(SUPPLIED RECORDS)
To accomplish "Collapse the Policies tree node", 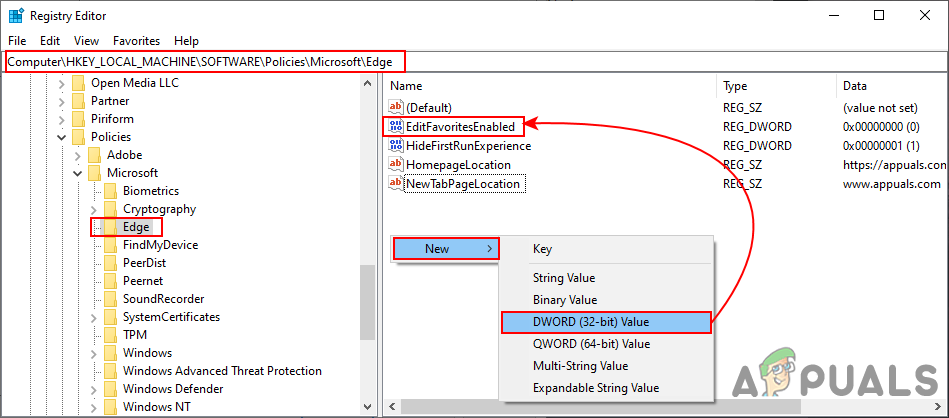I will pyautogui.click(x=62, y=137).
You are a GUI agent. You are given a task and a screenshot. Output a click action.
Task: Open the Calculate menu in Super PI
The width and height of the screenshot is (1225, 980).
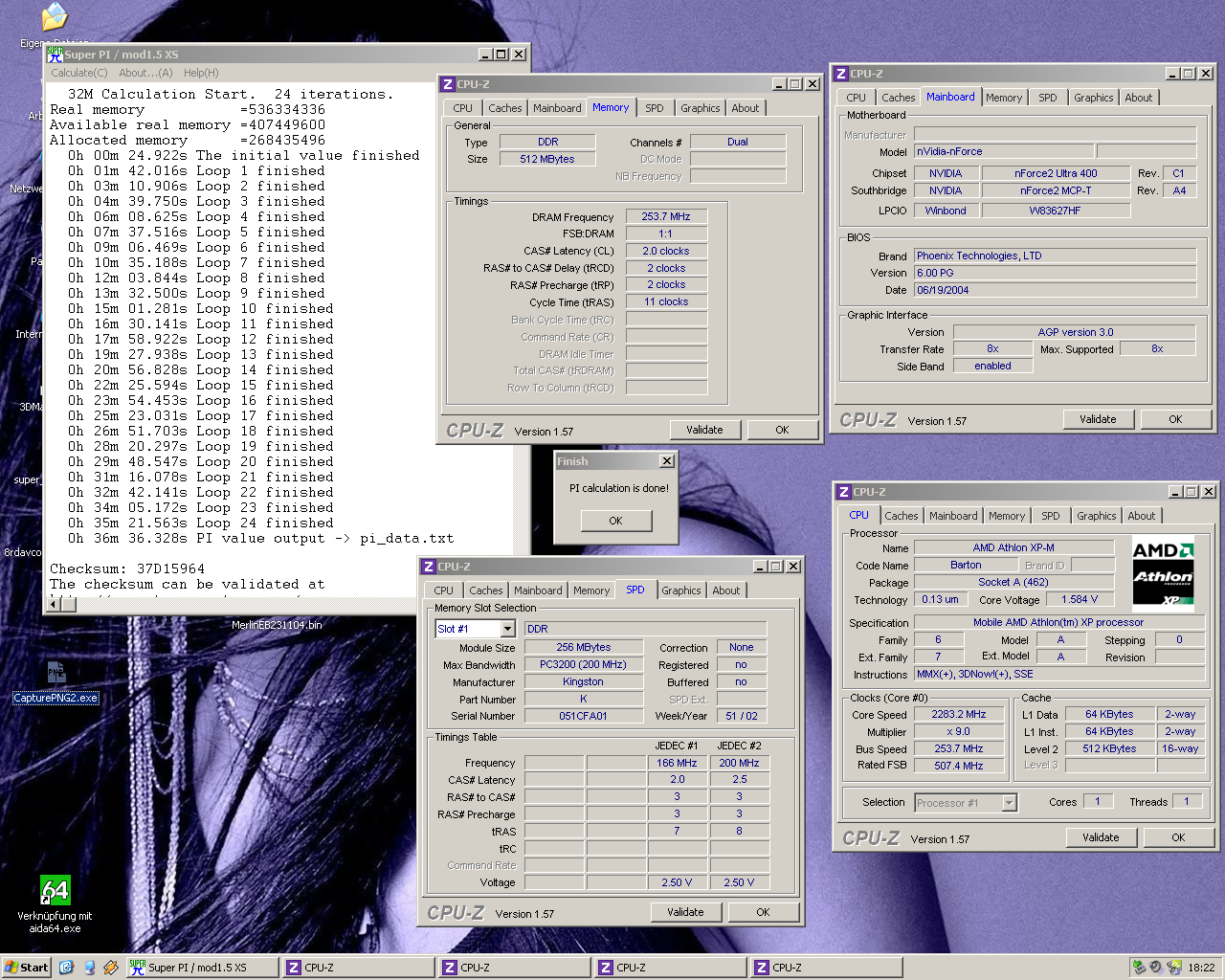click(x=78, y=73)
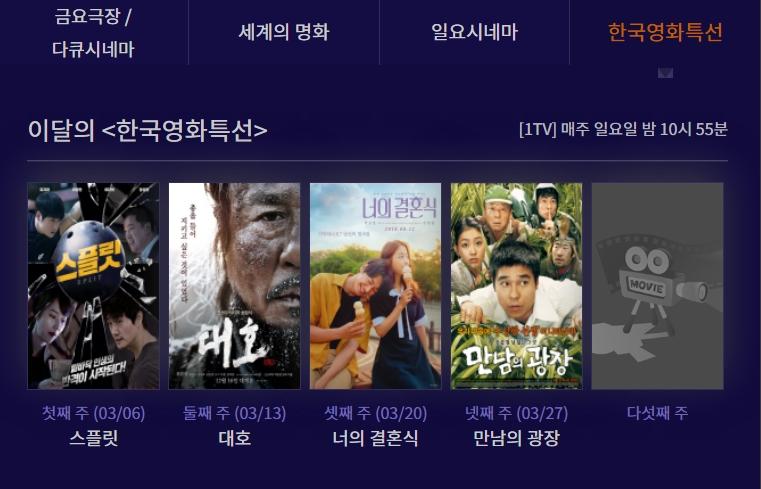Click the 셋째 주 (03/20) label
Viewport: 761px width, 489px height.
[x=376, y=413]
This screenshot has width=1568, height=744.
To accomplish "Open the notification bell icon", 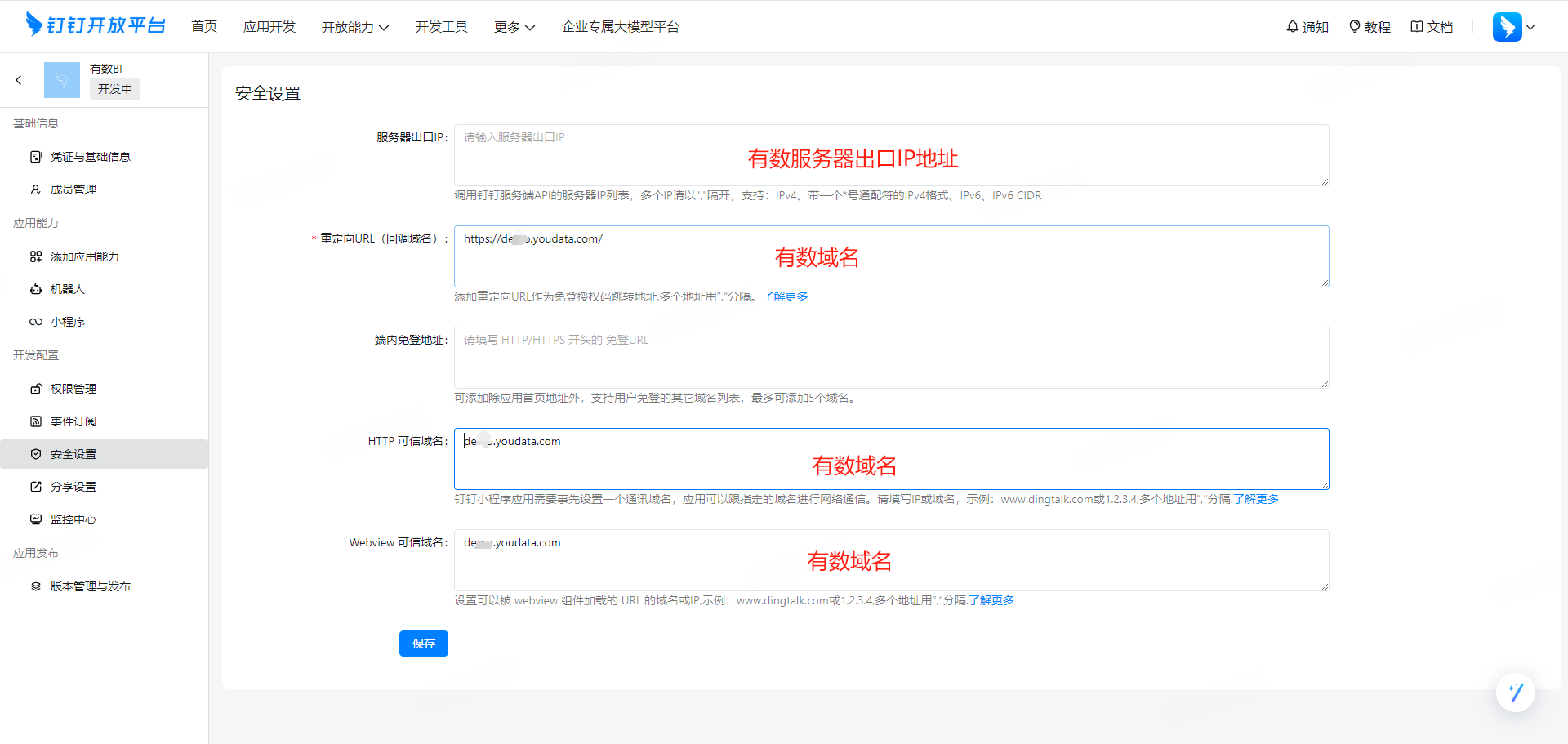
(End SUPPLIED RECORDS)
From the line that contains "Task: Open the Calculate menu in Super PI" through the last line of the listing, copy each line exactly; both end lines stay in, and pictures stay out.

Task: Open the Calculate menu in Super PI
The width and height of the screenshot is (1225, 980).
click(x=78, y=73)
Click the 셋째 주 (03/20) label
Viewport: 761px width, 489px height.
[x=376, y=413]
This screenshot has width=1568, height=744.
To accomplish "Open the notification bell icon", 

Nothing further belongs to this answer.